At my last gig, I used several expensive commercial packages to solve what was called the merge/purge - deduplication problem.
I was always hoping for an open source solution, because the results were sometimes mysterious and access to people who understood the theory behind name and address matching was very limited. (I think the idea was that these were trade secrets)
At the time, I didn't know that the computer science term for the problem was record linkage, and that the bio-informatics community has been working on it from two directions: finding overlappng data in large strings (for human genome), and bringing together people's names for medical records and history.
This last one is particularly promising, since it's a close match to name and address issues. From that, I google'd a few record linkage projects, but the projects they discussed: AJAX and Potter's Wheel seemed to be more interactive projects and I'm more interested in large datasets. The source for the only AJAX I could find seems to be a java tool and the Potter's wheel project
seems to have been abandoned in 2000.
There's a group at the australian national university working on it now: as part of their data mining group
with a project called Febrl, but that's also in python and seems to be created by non-programmers. This looks like an interesting gap...
I like how they've avoided the deterministic approach to creating matching rules and are using hidden markov models to determining standardization and linkage rules.

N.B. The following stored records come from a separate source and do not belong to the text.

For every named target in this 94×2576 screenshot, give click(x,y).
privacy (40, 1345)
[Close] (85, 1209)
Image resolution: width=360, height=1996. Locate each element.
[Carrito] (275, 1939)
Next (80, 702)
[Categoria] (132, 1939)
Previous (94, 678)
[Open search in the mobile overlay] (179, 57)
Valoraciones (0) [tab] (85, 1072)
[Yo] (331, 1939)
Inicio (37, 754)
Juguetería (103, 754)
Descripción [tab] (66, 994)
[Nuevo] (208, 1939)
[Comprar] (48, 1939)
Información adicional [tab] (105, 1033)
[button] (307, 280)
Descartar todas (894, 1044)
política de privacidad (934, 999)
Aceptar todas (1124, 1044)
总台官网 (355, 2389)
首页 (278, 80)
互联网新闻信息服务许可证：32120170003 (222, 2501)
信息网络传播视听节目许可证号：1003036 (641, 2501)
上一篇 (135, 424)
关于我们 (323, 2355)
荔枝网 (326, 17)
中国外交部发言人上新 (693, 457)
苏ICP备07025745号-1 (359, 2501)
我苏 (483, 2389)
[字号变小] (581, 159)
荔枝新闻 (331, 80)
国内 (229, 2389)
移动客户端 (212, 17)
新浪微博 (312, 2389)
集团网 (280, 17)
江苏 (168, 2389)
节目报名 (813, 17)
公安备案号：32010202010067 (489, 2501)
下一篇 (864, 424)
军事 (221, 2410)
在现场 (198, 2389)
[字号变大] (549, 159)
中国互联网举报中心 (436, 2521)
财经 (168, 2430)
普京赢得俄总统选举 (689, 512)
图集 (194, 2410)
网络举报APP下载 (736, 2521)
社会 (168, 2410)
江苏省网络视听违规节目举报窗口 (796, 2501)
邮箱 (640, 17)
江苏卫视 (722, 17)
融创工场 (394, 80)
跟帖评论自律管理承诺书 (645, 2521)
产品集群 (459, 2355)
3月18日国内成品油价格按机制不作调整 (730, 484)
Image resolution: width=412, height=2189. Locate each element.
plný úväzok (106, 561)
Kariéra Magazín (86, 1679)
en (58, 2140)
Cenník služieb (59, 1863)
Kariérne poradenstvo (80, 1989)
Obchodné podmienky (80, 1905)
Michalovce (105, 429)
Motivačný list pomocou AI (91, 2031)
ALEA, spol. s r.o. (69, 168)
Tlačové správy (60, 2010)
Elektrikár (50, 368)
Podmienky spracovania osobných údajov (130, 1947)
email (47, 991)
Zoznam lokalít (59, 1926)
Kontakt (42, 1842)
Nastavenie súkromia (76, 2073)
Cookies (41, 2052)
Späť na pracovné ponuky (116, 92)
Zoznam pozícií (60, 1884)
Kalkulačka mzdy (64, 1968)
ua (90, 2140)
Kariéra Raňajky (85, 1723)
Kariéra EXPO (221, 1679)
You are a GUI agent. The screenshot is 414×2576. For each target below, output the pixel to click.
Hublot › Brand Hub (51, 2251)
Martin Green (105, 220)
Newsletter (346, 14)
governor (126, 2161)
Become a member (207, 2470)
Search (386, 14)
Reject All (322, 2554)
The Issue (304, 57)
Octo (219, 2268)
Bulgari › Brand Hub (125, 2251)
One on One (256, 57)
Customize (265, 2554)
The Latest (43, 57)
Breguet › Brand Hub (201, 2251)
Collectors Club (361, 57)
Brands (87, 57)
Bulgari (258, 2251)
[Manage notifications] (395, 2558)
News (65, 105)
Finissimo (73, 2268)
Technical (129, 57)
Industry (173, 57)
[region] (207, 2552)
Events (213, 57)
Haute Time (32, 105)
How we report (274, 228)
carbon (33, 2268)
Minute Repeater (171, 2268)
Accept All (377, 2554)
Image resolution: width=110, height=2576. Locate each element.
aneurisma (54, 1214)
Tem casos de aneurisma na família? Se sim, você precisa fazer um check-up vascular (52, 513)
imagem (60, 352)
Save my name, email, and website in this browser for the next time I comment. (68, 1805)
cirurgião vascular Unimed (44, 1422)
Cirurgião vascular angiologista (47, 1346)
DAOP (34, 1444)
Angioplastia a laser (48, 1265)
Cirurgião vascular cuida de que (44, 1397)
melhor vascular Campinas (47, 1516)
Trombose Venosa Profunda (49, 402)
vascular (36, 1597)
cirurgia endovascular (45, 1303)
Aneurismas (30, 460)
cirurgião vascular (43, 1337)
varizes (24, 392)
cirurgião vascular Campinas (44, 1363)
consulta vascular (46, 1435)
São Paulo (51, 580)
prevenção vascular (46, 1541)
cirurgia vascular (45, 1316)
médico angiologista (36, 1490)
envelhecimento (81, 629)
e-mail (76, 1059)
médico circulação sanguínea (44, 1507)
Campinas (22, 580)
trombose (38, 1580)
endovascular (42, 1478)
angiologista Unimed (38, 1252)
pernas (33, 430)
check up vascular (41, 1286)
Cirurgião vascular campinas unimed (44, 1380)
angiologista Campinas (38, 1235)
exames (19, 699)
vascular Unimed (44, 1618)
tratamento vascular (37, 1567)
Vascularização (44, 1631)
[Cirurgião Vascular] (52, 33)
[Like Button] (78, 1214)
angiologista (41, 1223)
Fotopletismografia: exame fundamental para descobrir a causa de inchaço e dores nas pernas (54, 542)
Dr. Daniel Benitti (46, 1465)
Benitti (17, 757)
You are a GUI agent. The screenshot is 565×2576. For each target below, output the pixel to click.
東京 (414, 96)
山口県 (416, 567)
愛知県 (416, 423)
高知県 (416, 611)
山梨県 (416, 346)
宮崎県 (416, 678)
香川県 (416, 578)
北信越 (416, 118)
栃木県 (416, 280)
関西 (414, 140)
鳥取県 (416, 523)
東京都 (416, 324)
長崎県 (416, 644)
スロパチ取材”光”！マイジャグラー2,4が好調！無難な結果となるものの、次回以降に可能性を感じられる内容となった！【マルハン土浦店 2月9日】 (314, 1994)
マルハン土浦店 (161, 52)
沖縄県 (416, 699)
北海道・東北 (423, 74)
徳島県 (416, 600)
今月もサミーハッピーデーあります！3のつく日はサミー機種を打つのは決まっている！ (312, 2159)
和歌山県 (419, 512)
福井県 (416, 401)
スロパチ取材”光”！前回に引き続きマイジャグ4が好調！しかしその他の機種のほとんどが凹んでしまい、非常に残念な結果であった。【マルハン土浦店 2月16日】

My experience tells me that this should be the way to go, since matching rules are really based on the data anyway.
I'm going to try to follow the same approach, but using perl tools and maybe looking into the bio-perl community for performance ideas. I'll post the results here as I find them.
Some initial taks:
- Find a good, efficient, perl-centric hidden markov model implementation that doesn't eat too much memory. I've looked at a couple, most of them break into C, and while I'm a competent C programmer, I'm thinking it will make it less friendly over all.
- Find enough good sample data that is in the public domain. If I'm going to train a model, I'm going to need names and addresses. I've got to find a good US sample that isn't owned by anyone.
- Train the model, run some tests, and post the results.
I'll see how this goes in a few days.